◆ Information shown
++++

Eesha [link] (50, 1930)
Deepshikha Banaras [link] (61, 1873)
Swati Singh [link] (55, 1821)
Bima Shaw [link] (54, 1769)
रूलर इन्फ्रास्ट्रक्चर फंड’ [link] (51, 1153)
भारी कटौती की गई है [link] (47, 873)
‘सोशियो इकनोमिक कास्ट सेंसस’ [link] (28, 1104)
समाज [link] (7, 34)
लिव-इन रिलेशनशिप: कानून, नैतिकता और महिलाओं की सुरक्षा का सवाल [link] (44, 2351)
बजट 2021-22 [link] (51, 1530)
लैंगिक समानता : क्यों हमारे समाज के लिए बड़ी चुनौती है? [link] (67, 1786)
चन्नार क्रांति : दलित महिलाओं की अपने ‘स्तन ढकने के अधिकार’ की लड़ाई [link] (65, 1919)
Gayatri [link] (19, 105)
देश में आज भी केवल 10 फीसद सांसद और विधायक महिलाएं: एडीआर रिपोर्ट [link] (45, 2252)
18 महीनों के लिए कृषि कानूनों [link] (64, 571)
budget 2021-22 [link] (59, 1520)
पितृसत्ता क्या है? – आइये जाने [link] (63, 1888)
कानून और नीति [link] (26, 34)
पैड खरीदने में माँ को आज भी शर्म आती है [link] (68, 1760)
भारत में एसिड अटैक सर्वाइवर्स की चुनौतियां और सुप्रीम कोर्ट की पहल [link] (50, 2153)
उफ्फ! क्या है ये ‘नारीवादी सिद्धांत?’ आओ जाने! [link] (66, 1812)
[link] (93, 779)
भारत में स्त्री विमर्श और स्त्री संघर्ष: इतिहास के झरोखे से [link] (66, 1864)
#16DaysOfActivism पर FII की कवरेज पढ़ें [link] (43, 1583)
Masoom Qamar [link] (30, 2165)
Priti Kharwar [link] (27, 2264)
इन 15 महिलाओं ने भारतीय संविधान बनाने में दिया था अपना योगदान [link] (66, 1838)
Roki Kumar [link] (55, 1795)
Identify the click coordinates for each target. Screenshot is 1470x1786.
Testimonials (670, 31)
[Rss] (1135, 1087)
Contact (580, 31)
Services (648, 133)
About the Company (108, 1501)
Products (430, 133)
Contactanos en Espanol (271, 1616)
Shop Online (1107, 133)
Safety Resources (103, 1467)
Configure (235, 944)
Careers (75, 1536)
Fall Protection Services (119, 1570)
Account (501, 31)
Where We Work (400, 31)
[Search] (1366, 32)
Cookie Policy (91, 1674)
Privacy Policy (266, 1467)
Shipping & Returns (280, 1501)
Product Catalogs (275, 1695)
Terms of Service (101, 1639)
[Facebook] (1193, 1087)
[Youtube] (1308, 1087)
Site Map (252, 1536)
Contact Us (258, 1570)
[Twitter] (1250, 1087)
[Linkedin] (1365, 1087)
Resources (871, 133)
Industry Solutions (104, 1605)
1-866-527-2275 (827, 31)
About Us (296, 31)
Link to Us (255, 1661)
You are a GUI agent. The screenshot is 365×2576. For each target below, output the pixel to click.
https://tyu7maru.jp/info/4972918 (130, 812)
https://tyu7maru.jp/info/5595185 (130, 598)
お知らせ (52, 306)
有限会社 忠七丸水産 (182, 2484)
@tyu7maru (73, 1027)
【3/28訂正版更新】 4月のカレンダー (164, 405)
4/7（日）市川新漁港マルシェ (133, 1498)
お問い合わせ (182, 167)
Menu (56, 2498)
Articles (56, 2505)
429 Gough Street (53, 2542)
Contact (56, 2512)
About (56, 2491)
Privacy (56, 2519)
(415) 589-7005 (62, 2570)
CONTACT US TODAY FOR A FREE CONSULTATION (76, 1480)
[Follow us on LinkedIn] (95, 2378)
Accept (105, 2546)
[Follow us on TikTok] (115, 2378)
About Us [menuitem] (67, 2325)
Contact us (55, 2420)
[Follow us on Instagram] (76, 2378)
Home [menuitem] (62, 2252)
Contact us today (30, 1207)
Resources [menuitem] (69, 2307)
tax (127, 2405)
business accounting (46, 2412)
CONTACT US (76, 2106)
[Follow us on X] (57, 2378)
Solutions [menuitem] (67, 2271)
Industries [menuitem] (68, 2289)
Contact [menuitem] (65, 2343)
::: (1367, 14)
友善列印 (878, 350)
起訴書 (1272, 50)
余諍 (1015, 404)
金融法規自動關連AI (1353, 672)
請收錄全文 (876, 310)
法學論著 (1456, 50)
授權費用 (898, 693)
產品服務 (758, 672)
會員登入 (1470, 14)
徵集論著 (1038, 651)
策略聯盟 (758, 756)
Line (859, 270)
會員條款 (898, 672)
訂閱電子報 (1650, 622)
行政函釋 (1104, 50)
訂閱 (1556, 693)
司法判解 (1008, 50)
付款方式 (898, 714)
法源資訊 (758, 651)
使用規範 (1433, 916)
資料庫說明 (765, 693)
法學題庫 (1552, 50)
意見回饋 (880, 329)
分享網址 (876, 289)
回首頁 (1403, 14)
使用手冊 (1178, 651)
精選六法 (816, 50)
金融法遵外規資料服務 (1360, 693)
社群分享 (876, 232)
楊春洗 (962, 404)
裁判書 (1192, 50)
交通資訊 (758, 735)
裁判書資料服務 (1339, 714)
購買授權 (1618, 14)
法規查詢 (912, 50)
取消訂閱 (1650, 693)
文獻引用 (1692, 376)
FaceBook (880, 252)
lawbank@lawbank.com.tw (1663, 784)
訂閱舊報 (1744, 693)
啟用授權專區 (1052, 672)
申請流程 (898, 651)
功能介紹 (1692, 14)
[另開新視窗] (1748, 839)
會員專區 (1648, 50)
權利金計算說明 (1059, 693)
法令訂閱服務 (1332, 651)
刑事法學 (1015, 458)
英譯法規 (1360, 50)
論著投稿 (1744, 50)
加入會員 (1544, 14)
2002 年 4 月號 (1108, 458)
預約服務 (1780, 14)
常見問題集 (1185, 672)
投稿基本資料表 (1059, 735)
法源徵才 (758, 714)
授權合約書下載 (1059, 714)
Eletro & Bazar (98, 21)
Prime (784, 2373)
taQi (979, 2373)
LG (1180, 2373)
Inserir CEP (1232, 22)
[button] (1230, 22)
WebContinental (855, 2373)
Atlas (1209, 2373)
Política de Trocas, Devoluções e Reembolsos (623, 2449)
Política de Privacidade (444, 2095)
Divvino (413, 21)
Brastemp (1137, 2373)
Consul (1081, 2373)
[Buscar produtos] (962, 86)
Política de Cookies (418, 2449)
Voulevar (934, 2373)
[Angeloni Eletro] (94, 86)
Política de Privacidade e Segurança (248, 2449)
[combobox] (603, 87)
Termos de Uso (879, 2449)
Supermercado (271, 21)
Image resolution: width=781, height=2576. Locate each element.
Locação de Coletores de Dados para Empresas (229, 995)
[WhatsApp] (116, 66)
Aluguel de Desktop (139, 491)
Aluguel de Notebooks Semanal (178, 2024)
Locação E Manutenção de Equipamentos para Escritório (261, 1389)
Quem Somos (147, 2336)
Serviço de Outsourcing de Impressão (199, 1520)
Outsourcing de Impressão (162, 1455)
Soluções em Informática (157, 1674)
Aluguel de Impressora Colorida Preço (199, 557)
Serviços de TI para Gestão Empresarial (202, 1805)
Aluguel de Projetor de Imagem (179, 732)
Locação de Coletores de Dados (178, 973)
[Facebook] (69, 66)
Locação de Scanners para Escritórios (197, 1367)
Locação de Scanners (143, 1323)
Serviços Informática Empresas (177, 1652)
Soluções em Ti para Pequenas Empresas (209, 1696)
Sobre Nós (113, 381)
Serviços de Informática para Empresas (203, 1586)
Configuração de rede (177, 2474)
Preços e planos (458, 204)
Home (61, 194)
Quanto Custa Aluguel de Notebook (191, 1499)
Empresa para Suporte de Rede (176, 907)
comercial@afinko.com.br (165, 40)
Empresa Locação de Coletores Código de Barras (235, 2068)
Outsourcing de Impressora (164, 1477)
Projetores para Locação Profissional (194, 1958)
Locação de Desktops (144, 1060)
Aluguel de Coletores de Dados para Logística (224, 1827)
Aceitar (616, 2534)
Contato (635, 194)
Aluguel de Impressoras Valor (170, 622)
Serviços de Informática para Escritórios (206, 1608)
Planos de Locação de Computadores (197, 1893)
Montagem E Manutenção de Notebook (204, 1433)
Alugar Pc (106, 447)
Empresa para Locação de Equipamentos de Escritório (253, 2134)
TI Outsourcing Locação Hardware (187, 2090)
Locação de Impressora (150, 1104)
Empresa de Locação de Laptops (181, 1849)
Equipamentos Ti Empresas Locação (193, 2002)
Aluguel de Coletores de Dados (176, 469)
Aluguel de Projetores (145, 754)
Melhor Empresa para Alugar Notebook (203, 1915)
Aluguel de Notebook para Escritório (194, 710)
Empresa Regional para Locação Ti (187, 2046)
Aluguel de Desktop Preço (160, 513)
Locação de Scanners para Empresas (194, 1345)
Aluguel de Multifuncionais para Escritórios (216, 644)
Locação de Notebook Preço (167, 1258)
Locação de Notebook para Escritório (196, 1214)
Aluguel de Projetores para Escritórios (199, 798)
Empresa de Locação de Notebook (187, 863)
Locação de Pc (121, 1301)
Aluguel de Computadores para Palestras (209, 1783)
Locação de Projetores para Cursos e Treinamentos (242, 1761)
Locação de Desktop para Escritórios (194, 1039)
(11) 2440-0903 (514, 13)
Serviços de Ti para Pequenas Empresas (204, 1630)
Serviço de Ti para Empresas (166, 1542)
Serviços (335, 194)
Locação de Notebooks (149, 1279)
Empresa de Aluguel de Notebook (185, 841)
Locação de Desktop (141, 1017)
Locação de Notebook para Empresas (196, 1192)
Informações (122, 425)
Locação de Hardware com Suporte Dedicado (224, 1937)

++++

◆ Aim of the exercise
Everything from the line containing "Shop Online (1107, 133)" through the line containing "[Follow us on X] (57, 2378)" in the material above should be retyped exactly, both ends included, and nothing more.

◆ Task response
Shop Online (1107, 133)
Safety Resources (103, 1467)
Configure (235, 944)
Careers (75, 1536)
Fall Protection Services (119, 1570)
Account (501, 31)
Where We Work (400, 31)
[Search] (1366, 32)
Cookie Policy (91, 1674)
Privacy Policy (266, 1467)
Shipping & Returns (280, 1501)
Product Catalogs (275, 1695)
Terms of Service (101, 1639)
[Facebook] (1193, 1087)
[Youtube] (1308, 1087)
Site Map (252, 1536)
Contact Us (258, 1570)
[Twitter] (1250, 1087)
[Linkedin] (1365, 1087)
Resources (871, 133)
Industry Solutions (104, 1605)
1-866-527-2275 (827, 31)
About Us (296, 31)
Link to Us (255, 1661)
You are a GUI agent. The screenshot is 365×2576. For each target below, output the pixel to click.
https://tyu7maru.jp/info/4972918 (130, 812)
https://tyu7maru.jp/info/5595185 (130, 598)
お知らせ (52, 306)
有限会社 忠七丸水産 (182, 2484)
@tyu7maru (73, 1027)
【3/28訂正版更新】 4月のカレンダー (164, 405)
4/7（日）市川新漁港マルシェ (133, 1498)
お問い合わせ (182, 167)
Menu (56, 2498)
Articles (56, 2505)
429 Gough Street (53, 2542)
Contact (56, 2512)
About (56, 2491)
Privacy (56, 2519)
(415) 589-7005 (62, 2570)
CONTACT US TODAY FOR A FREE CONSULTATION (76, 1480)
[Follow us on LinkedIn] (95, 2378)
Accept (105, 2546)
[Follow us on TikTok] (115, 2378)
About Us [menuitem] (67, 2325)
Contact us (55, 2420)
[Follow us on Instagram] (76, 2378)
Home [menuitem] (62, 2252)
Contact us today (30, 1207)
Resources [menuitem] (69, 2307)
tax (127, 2405)
business accounting (46, 2412)
CONTACT US (76, 2106)
[Follow us on X] (57, 2378)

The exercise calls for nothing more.